▶ **LISTED RECORDS**:
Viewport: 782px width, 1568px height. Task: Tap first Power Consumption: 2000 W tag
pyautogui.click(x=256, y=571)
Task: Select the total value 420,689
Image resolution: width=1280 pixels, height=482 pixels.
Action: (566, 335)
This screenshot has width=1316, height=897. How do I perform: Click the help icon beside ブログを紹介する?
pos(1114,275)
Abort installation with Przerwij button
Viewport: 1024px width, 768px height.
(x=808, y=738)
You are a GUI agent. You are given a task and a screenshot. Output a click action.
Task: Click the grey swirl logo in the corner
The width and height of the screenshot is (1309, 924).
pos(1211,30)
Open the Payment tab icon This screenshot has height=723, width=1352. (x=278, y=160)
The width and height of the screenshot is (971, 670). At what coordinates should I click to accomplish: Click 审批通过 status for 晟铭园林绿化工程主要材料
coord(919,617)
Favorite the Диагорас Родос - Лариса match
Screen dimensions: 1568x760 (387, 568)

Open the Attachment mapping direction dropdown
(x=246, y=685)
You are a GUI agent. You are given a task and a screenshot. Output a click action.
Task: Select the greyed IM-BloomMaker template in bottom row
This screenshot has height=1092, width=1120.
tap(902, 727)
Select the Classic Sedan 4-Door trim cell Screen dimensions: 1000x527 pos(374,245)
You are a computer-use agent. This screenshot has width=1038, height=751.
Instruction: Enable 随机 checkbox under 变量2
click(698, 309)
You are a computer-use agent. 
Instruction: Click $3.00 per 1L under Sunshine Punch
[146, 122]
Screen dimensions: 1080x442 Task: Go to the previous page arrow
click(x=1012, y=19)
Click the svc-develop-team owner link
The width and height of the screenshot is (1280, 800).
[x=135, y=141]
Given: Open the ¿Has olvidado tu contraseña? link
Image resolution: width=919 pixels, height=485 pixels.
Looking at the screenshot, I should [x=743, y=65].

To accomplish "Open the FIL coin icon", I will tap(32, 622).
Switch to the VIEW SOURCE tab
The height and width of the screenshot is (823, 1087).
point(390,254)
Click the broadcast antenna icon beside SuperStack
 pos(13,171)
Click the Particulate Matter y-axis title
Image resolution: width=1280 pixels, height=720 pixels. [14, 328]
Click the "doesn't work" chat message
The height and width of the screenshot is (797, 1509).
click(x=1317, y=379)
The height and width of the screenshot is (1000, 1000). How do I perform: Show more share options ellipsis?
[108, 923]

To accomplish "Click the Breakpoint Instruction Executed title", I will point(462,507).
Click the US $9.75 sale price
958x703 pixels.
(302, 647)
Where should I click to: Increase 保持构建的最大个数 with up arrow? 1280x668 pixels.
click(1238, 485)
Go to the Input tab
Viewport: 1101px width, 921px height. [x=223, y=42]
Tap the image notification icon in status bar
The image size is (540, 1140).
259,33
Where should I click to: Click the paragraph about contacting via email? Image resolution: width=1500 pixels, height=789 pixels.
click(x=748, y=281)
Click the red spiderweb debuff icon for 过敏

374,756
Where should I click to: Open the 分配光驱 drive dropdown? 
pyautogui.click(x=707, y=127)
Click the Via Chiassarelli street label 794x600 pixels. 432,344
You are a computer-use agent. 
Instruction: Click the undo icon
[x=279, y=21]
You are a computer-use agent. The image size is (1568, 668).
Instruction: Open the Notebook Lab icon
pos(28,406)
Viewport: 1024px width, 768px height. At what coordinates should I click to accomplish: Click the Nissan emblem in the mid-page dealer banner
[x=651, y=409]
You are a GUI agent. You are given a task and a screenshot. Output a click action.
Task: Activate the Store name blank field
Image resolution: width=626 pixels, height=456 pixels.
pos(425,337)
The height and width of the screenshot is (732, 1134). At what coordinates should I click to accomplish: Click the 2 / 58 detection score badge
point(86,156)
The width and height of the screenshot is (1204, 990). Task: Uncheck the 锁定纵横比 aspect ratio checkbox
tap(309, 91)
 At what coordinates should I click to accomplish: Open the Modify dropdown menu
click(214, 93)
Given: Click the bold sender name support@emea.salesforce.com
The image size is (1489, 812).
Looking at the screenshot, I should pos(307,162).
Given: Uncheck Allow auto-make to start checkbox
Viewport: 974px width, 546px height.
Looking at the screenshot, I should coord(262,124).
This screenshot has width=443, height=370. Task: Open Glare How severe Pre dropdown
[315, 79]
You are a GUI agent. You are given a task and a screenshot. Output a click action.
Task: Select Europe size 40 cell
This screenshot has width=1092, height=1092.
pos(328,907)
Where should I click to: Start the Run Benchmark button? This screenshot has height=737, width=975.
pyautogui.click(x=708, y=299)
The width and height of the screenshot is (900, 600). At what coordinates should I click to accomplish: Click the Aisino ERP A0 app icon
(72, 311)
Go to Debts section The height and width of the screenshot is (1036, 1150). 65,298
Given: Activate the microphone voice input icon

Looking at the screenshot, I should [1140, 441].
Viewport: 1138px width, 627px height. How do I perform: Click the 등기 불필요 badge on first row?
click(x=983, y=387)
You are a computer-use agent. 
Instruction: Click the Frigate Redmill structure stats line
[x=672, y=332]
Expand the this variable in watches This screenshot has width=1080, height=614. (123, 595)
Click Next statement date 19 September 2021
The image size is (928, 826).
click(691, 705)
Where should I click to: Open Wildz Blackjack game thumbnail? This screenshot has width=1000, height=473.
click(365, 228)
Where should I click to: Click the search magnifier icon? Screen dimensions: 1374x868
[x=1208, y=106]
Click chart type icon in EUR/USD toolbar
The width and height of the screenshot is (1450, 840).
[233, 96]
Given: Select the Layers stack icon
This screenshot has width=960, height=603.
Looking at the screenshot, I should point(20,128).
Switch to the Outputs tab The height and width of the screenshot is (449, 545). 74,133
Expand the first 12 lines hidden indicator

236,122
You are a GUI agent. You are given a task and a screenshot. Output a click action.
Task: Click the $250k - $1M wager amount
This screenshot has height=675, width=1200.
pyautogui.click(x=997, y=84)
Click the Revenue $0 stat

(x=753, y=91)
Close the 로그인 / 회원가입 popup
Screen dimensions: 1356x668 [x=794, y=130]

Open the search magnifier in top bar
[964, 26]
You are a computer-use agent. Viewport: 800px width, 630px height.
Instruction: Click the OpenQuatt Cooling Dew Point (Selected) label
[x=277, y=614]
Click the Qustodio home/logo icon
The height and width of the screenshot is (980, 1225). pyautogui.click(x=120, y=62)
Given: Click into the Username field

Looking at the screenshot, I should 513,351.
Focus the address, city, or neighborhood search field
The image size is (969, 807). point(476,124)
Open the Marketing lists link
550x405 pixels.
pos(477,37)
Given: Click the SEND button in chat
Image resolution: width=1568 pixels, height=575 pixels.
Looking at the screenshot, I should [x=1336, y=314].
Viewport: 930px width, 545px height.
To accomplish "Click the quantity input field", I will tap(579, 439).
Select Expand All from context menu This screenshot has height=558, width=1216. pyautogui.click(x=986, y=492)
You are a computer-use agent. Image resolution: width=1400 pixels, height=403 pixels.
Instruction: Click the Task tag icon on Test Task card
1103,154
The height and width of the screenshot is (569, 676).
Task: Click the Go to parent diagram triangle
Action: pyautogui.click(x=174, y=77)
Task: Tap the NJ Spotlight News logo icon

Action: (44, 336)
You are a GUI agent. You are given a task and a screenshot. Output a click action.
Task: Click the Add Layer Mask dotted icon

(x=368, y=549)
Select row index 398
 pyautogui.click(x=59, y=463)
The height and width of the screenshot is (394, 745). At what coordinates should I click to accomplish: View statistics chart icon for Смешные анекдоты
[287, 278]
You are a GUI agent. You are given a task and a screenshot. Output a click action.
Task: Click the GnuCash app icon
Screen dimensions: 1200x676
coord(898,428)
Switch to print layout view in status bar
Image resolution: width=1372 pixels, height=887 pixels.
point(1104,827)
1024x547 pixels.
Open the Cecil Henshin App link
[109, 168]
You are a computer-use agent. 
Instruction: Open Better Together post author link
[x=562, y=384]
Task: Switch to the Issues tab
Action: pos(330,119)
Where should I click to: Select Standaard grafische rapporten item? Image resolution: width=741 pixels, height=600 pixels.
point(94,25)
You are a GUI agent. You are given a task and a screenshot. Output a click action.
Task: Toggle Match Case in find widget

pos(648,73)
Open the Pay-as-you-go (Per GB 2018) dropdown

▶ **GOAL OF THE EXERCISE**:
Nothing but the lines from the top of the entries above through the line with "Task: Click the grey swirl logo in the corner" should be set down, each exactly as written.

▶ **WRITTEN SOLUTION**:
Viewport: 782px width, 1568px height. Task: Tap first Power Consumption: 2000 W tag
pyautogui.click(x=256, y=571)
Task: Select the total value 420,689
Image resolution: width=1280 pixels, height=482 pixels.
Action: (566, 335)
This screenshot has width=1316, height=897. How do I perform: Click the help icon beside ブログを紹介する?
pos(1114,275)
Abort installation with Przerwij button
Viewport: 1024px width, 768px height.
(x=808, y=738)
You are a GUI agent. You are given a task and a screenshot. Output a click action.
Task: Click the grey swirl logo in the corner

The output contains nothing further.